今回は約3年半ぶりに「教育美術」に関する実践を紹介します。以前の教育美術に関する記事へのリンクをまとめていますので、よかったらこれらもご覧になって下さい。 第1回「国旗で彩られた地図」 第2回「トイレのパーテーションデザイン」 第3回「美術室の出入口のデコレーション」 第4回「アートの樹」 私自身、普段から絵を描いたり、彫刻を制作したりすることはほとんどありませんが、美術教育に関する制作は時間があれば取り組んできました。作品の主な目的が「教育」にあるため、私はこのような作品を「教育美術(Educational Art)」と呼んでいます。 今回は染色工芸家である柚木沙弥郎(1922-2024)に関する校内掲示を行いました。掲示に際しては前回の記事で紹介したPP(ポリプロピレン)シートを活用した掲示板も活用しています。 校外研修の事前学習として要請を受ける 「どうして柚木沙弥郎?」と思った人もいるのではないでしょうか。
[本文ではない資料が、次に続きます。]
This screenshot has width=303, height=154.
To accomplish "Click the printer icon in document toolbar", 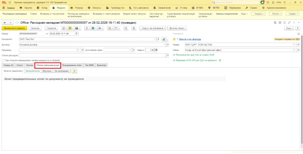I will point(100,28).
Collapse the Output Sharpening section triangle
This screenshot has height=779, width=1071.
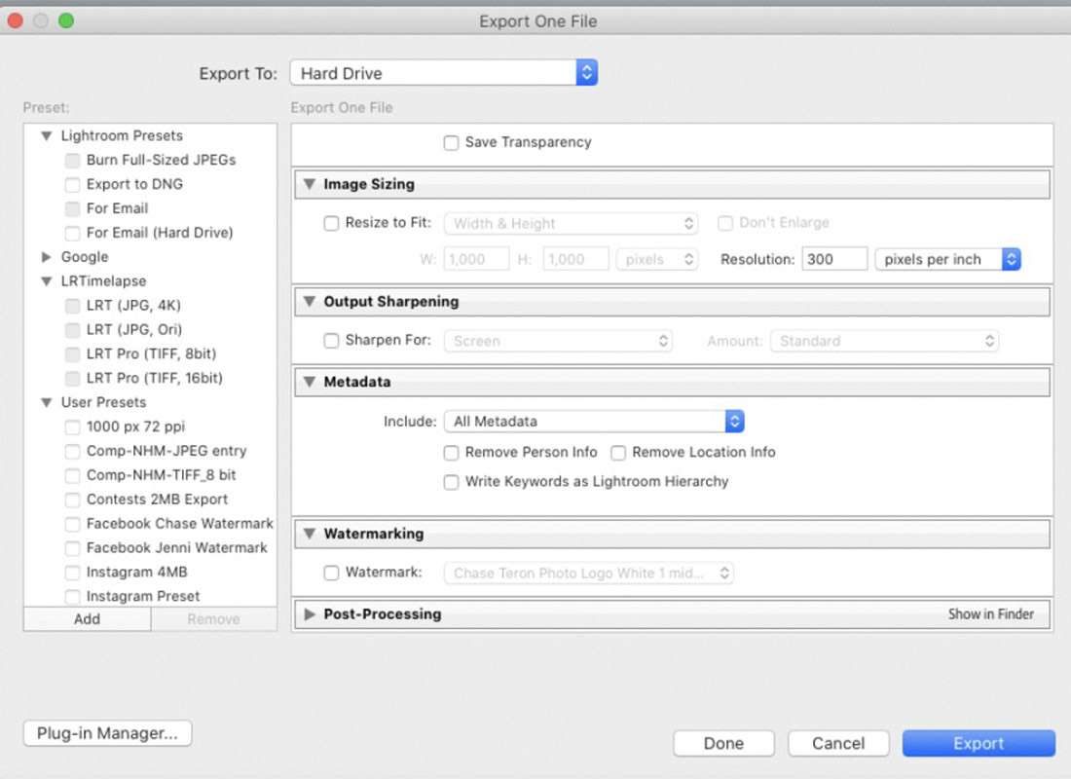309,302
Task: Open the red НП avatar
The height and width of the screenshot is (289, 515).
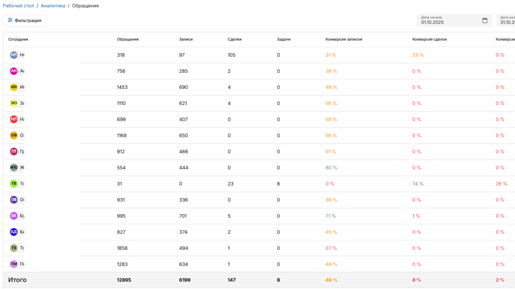Action: 14,119
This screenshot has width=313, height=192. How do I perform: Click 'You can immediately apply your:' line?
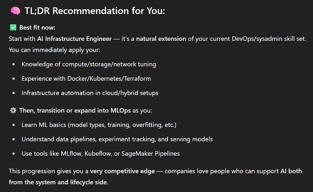pos(54,50)
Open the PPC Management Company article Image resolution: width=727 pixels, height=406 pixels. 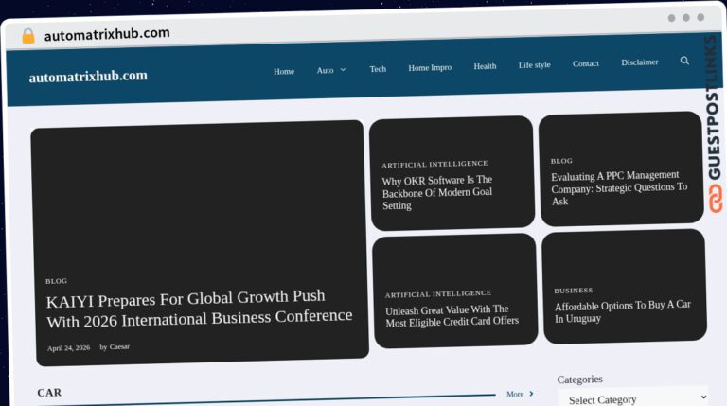[x=619, y=187]
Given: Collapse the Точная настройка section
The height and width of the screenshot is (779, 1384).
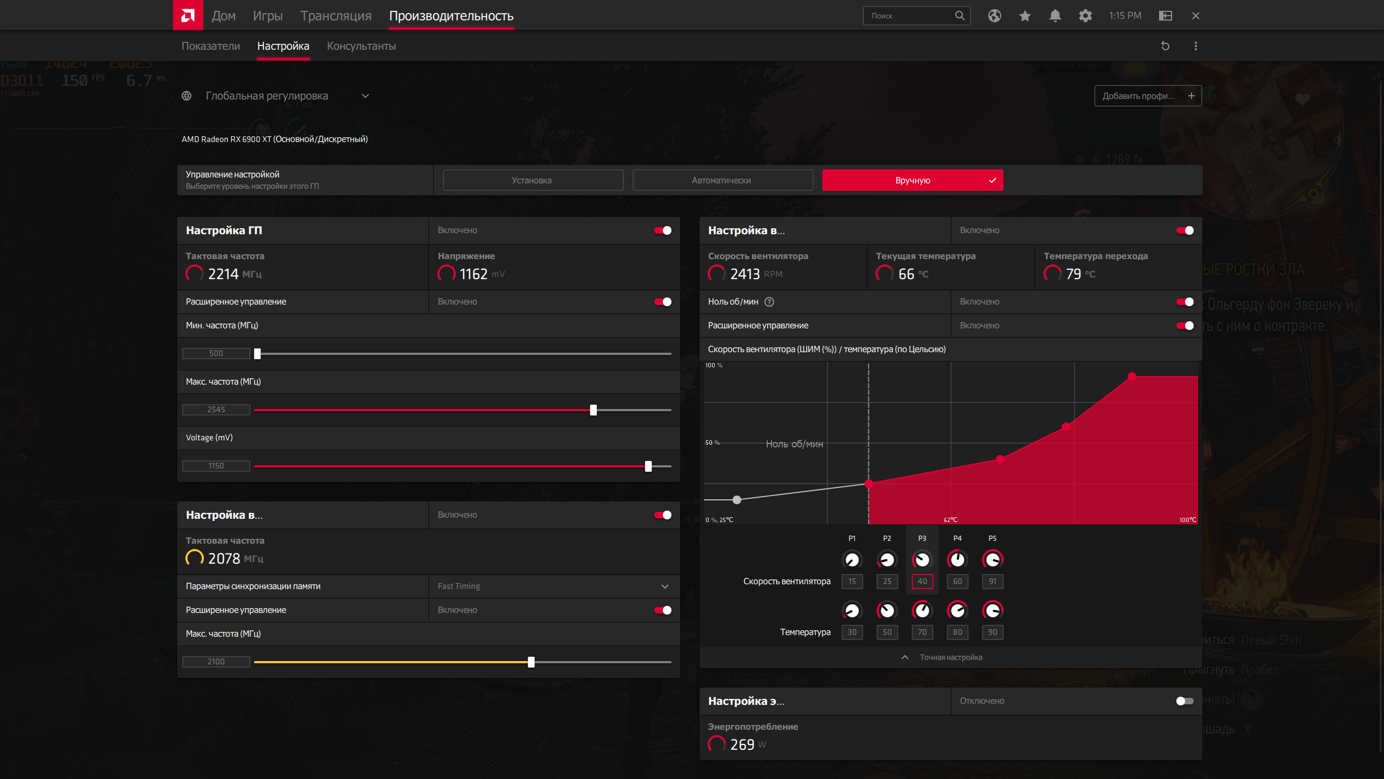Looking at the screenshot, I should 950,657.
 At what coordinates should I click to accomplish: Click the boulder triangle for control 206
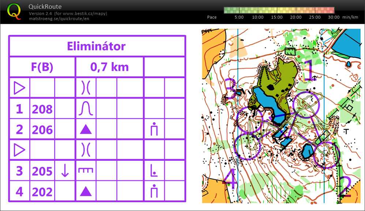click(86, 129)
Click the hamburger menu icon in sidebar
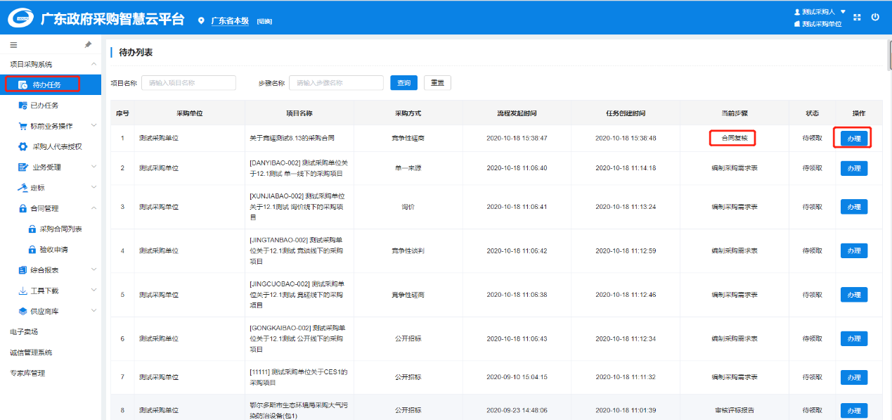The height and width of the screenshot is (420, 892). click(13, 44)
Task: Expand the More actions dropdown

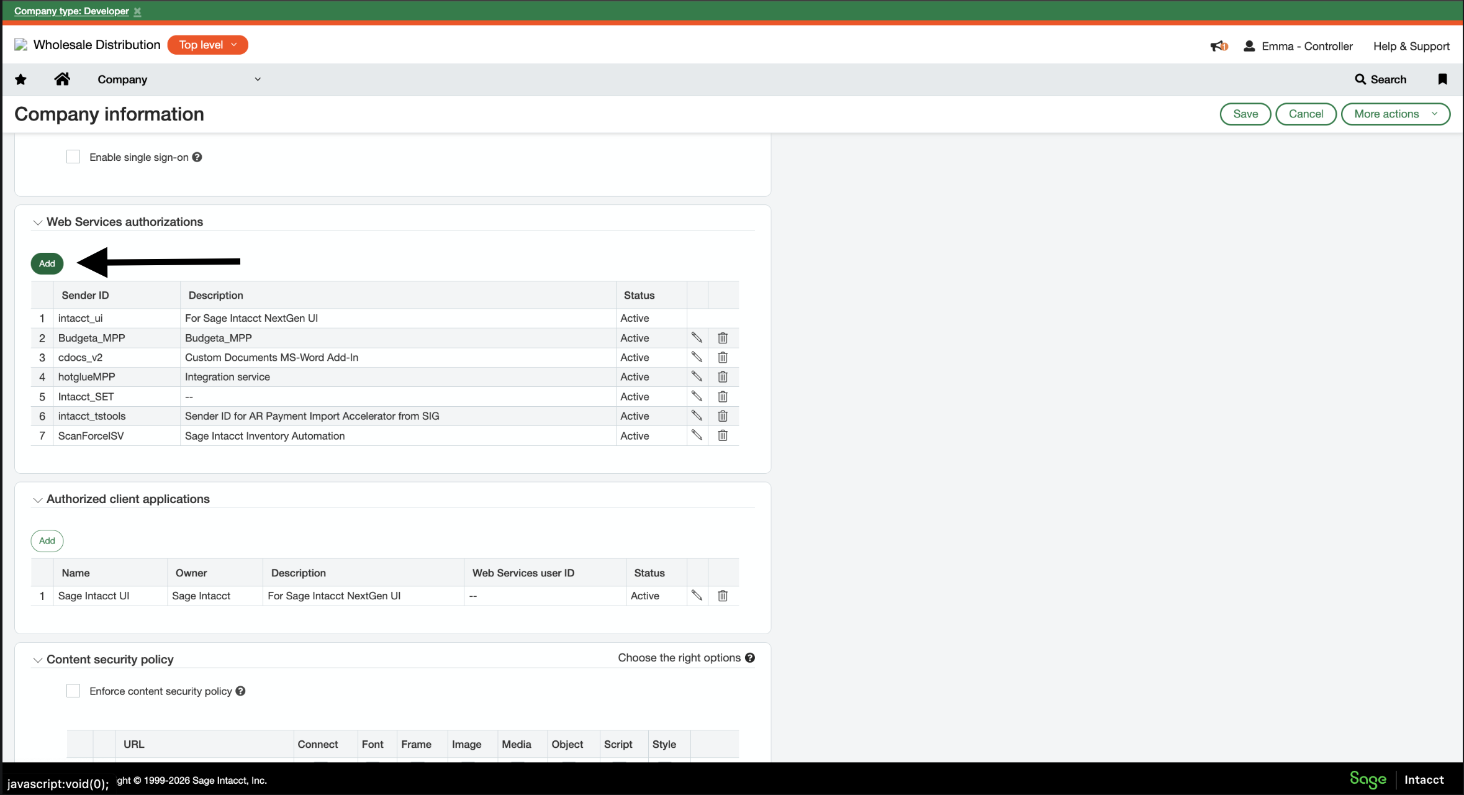Action: point(1395,114)
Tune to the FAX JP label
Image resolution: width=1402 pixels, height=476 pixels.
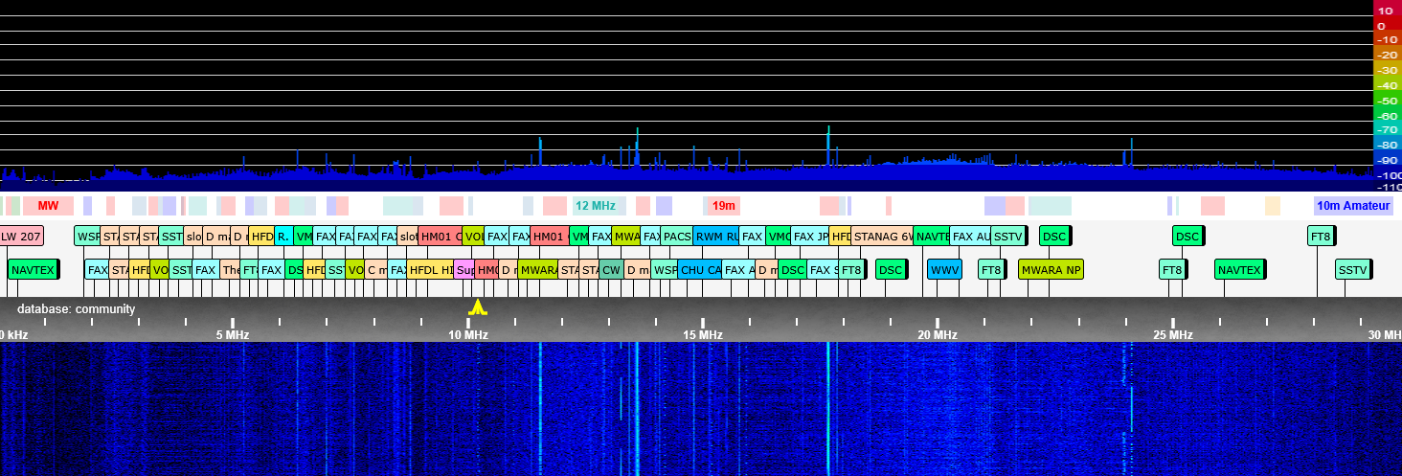pos(809,237)
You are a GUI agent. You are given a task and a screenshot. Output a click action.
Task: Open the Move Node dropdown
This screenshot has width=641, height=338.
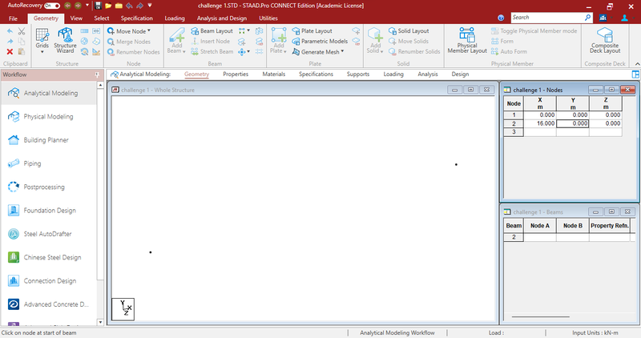pyautogui.click(x=149, y=30)
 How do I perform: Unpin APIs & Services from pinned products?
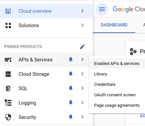coord(71,60)
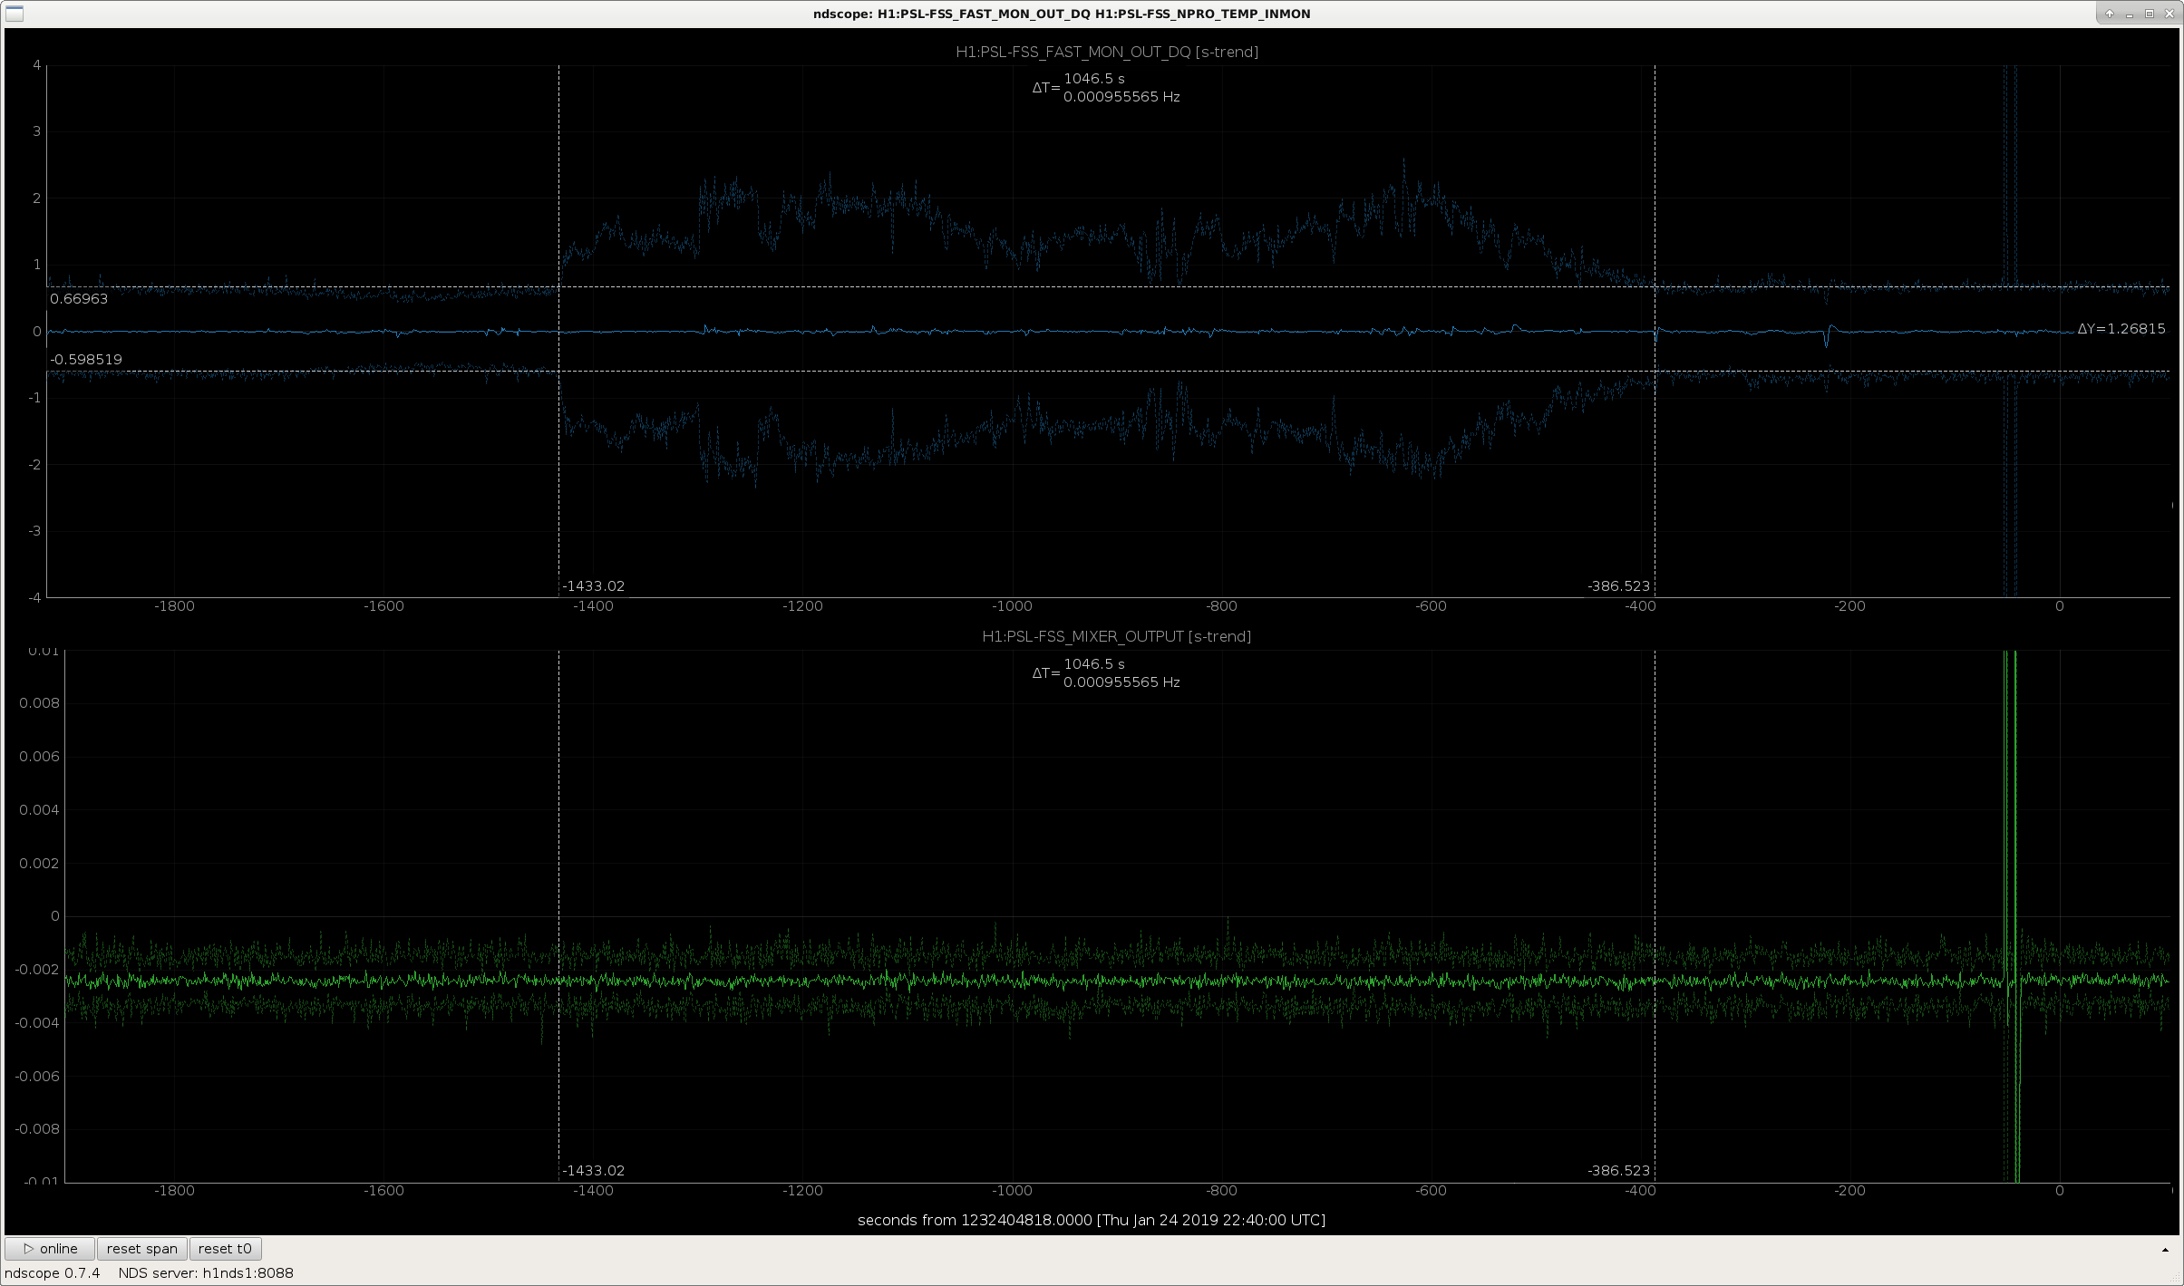This screenshot has height=1286, width=2184.
Task: Click the ΔY=1.26815 readout label
Action: pos(2121,329)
私も詳しくは知らないアーティストだったので、いきなり1年生担当の先生から「柚木沙弥郎について学ぶ機会を作ってほしい」と言われた時には「どういうこと!?」と率直に思いました。「校外研修で岡山県立美術館に行く機会があるため、その事前学習として紹介してほしい」と説明を受けて納得。基本的に私はイエスマンなので、早速柚木沙弥郎について勉強し、何ができるかを検討しました。 柚木沙弥郎は染色家でタペストリーなど大きな布を活用したシンプルデザインの作品で有名なので、彼のタペストリー作品の配色と模様を参考にしてステンシルで着彩しました。さすがに注染では手間がかかりすぎるので、ローラーを使ってペンキで着彩しました。 多少形がぼける部分もありましたが、雰囲気はある程度出せたのではないかと思います。 柚木沙弥郎についての紹介や彼の残した言葉などもA3の紙にまとめ、岡山県立美術館で開催される「永遠のいま」展の紹介なども用意して校外研修に向けて関心を促す仕掛けを工夫しました。 空間利用の工夫でインパクトある展示 授業で時間をじっくり取ることができれば良いのですが、それが時間数的に難しいため、今回のような展示による事前学習となりました。ただ、それでもインパクトのある展示であれば、少しは意識に刷り込むこともできるのではないかと思い、タペストリーを階段のスペースに吊るし...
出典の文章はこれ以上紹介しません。